L’année prochaine, l’Université accueillera un centre dédié à l’enseignement de la langue russe ainsi qu’une structure spécialisée dans le développement de drones civils. Une double initiative qui témoigne de l’élargissement des partenariats académiques du pays.
Cette annonce émane du béninois, Anicet Gabriel Kotchofa, ambassadeur de l’Éducation russe dans le monde. Ce titre honorifique, décerné par Moscou, lui confère la mission de promouvoir les valeurs éducatives russes à l’échelle internationale. Sa présence au Togo s’inscrit dans cette dynamique de rayonnement culturel et académique.

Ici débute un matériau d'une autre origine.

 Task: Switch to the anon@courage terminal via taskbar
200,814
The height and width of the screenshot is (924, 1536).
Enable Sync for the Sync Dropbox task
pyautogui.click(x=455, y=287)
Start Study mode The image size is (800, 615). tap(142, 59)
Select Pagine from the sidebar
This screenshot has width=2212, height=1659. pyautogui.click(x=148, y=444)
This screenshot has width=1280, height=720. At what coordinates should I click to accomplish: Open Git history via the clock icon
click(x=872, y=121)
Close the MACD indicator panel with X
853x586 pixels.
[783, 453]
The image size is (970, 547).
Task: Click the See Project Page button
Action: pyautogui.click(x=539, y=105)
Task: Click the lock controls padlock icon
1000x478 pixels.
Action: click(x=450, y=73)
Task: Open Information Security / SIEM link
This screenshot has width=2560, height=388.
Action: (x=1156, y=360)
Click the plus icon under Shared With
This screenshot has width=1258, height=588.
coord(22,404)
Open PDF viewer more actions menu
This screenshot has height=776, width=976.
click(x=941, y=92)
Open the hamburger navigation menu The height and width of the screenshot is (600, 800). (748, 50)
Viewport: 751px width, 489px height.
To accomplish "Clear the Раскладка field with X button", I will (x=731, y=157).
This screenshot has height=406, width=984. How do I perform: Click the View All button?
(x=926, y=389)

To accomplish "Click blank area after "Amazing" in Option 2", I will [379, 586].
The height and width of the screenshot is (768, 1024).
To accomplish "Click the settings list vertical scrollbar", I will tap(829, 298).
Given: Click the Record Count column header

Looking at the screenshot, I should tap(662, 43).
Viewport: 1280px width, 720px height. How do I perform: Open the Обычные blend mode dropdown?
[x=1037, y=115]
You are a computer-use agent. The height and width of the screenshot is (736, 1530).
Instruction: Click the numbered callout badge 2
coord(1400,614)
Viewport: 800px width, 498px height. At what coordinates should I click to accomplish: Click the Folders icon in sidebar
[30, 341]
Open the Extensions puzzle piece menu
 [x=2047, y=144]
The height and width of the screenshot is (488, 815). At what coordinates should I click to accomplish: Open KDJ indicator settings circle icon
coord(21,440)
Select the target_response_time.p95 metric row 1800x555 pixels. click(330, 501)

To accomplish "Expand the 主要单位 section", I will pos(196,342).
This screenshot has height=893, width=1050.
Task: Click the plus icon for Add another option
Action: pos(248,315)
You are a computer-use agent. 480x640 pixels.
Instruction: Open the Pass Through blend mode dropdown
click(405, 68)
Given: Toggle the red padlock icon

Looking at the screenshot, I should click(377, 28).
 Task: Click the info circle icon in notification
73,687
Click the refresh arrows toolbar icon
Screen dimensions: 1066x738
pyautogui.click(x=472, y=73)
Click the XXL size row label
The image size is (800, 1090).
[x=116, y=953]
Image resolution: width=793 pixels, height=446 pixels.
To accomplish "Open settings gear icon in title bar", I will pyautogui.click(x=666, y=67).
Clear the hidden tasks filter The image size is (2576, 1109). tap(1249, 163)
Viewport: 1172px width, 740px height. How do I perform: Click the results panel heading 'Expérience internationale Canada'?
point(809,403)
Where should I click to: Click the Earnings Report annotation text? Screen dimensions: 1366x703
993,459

Le futur centre linguistique répondra à un besoin concret. Il préparera les étudiants togolais boursiers à leur séjour universitaire en Russie. L’objectif affiché reste clair. Faciliter leur intégration dans le système éducatif russe et optimiser leurs chances de réussite dans les filières de pointe qu’ils rejoindront. Une formation linguistique solide constitue souvent la clé d’un parcours académique réussi à l’étranger.
Parallèlement, le centre consacré aux drones civils ouvre des perspectives technologiques prometteuses. Cette structure permettra aux étudiants togolais d’acquérir des compétences dans un secteur en pleine expansion. Les applications civiles des drones touchent désormais de nombreux domaines, de l’agriculture de précision à la cartographie, en passant par la surveillance environnementale.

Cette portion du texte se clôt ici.